Your instructions: Copy the records below word for word, starting with the line that contains "This screenshot has width=1306, height=443." and going on through the line that contains "the Learn more", both included. Omit the pictures from your copy.

Given data:
-- Start --

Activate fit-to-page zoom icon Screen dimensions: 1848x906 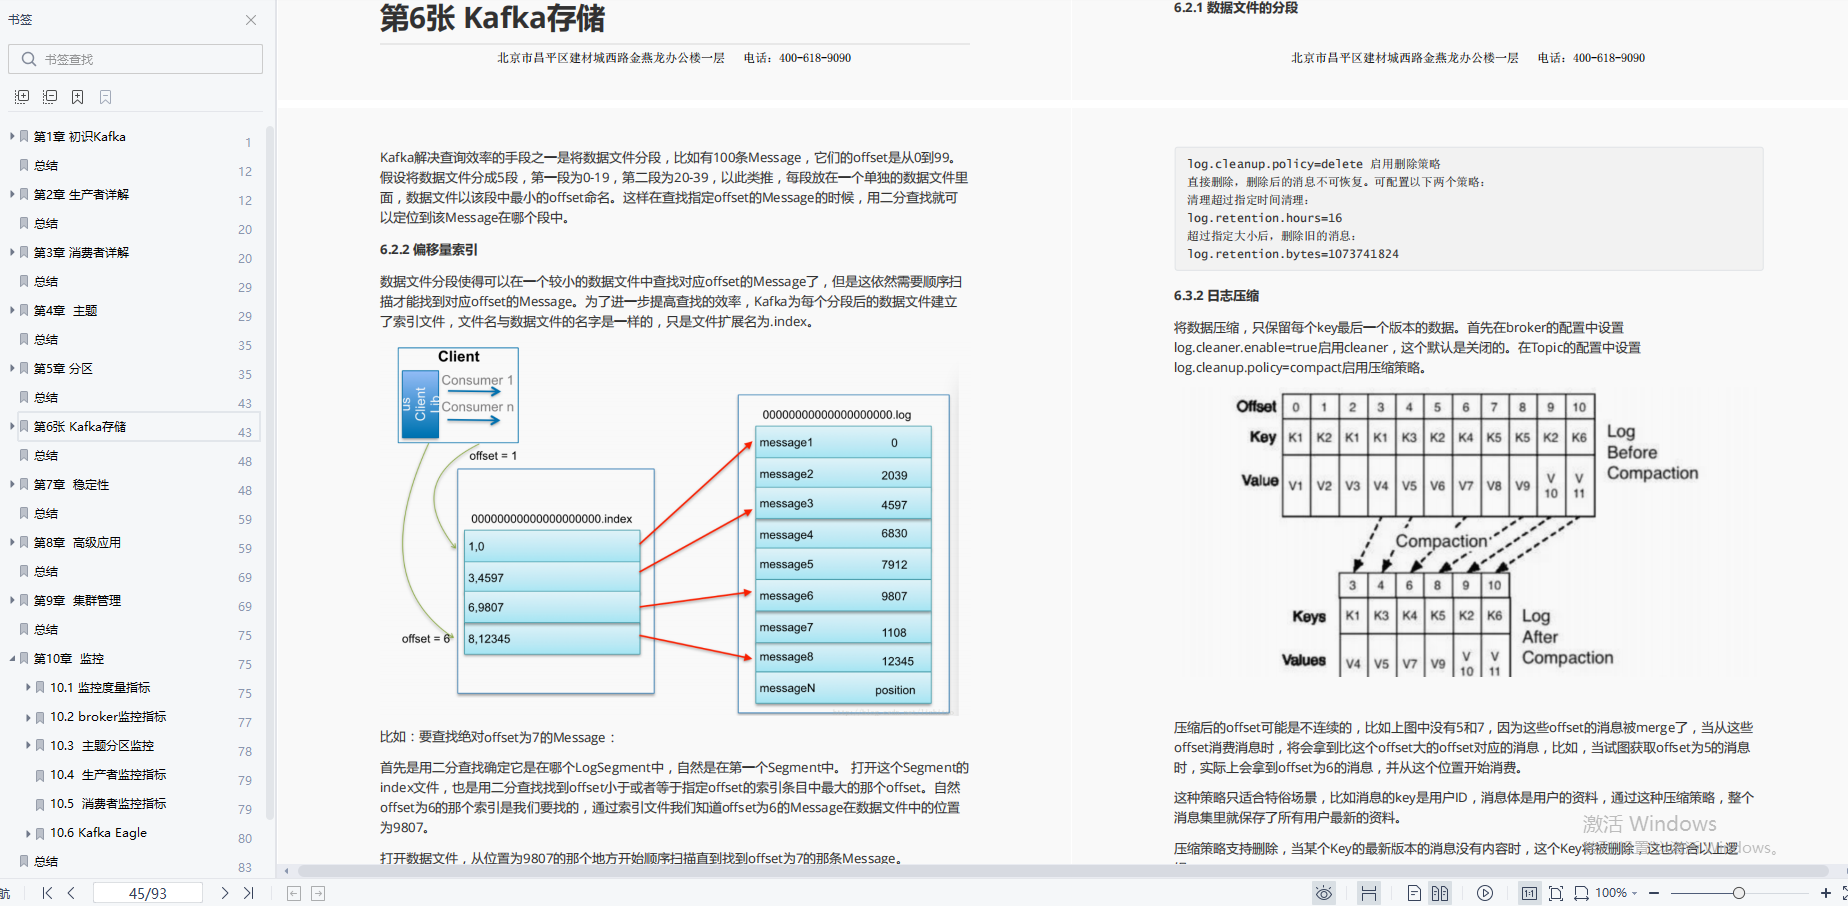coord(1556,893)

-- End --
-- Start --

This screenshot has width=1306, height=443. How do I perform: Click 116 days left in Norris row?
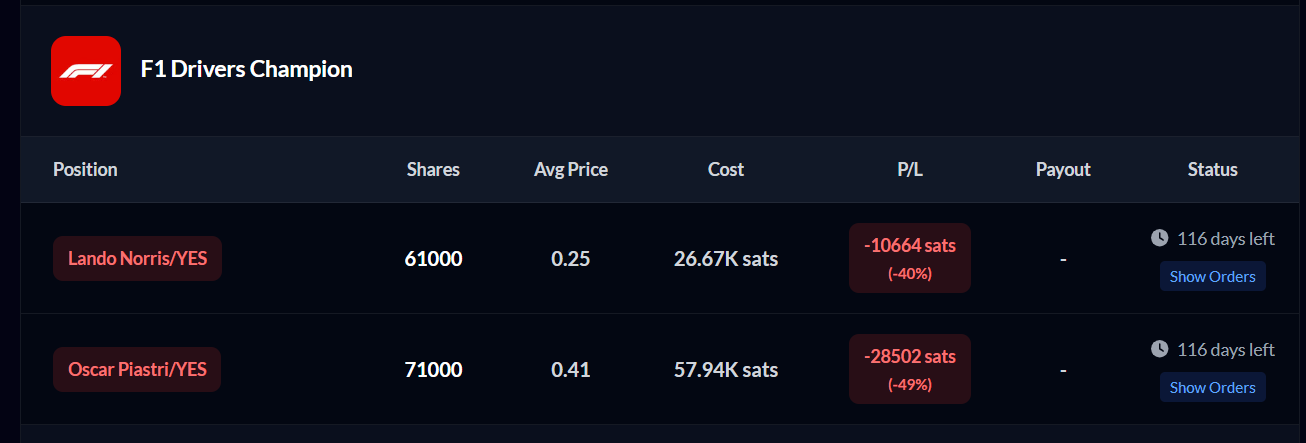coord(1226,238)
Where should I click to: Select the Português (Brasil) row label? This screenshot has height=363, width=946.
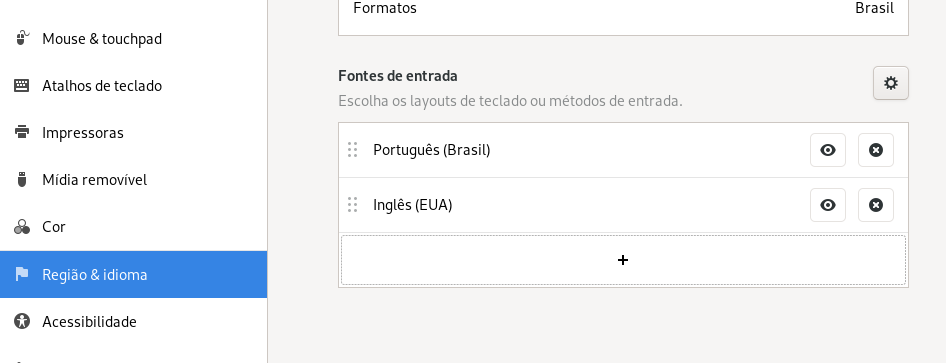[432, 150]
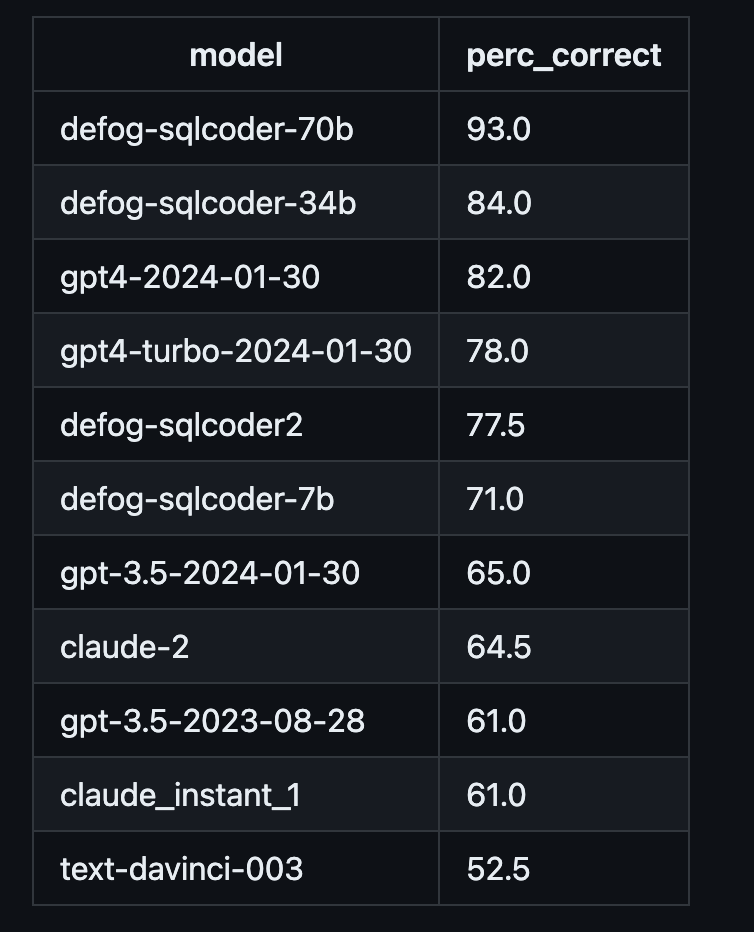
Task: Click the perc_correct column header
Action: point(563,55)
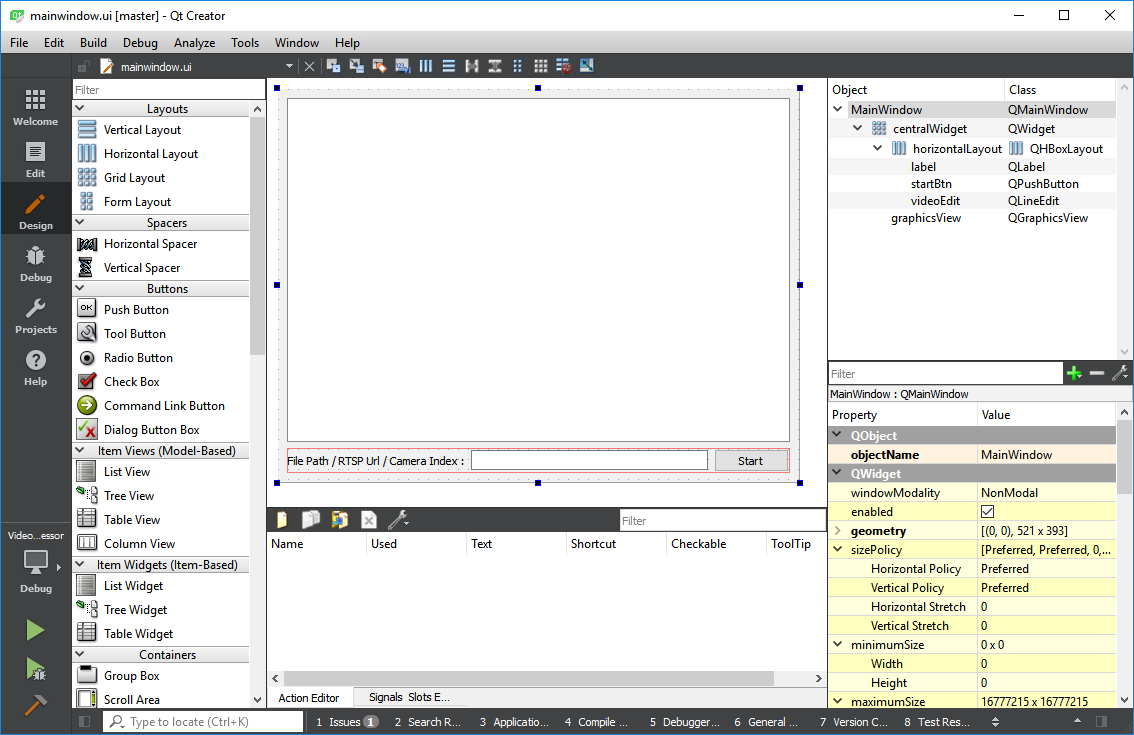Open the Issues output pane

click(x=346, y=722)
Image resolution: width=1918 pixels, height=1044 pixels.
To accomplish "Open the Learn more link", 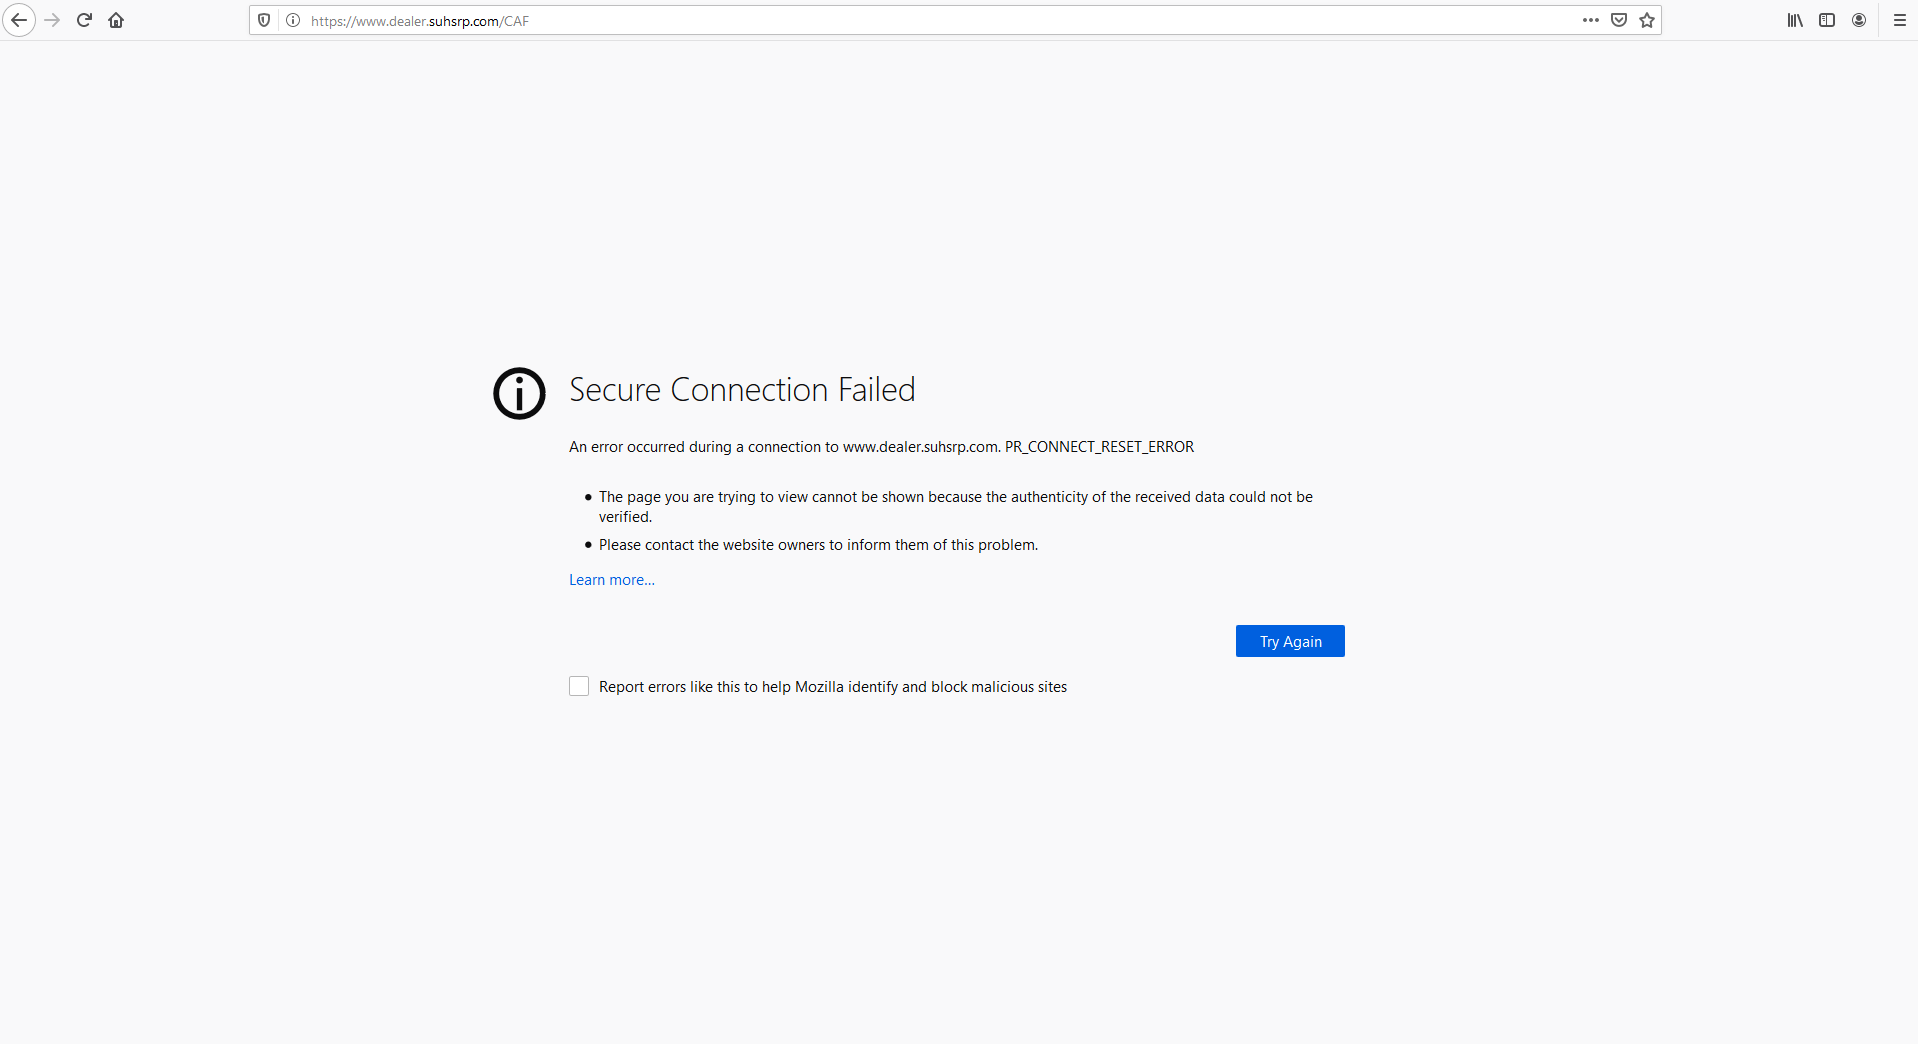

-- End --

Written solution:
This screenshot has width=1306, height=443. How do I perform: Click 116 days left in Norris row?
coord(1226,238)
Where should I click to: Select the Português (Brasil) row label? This screenshot has height=363, width=946.
[432, 150]
Task: Click the perc_correct column header
Action: point(563,55)
Open the Issues output pane

click(x=346, y=722)
Image resolution: width=1918 pixels, height=1044 pixels.
To accomplish "Open the Learn more link", 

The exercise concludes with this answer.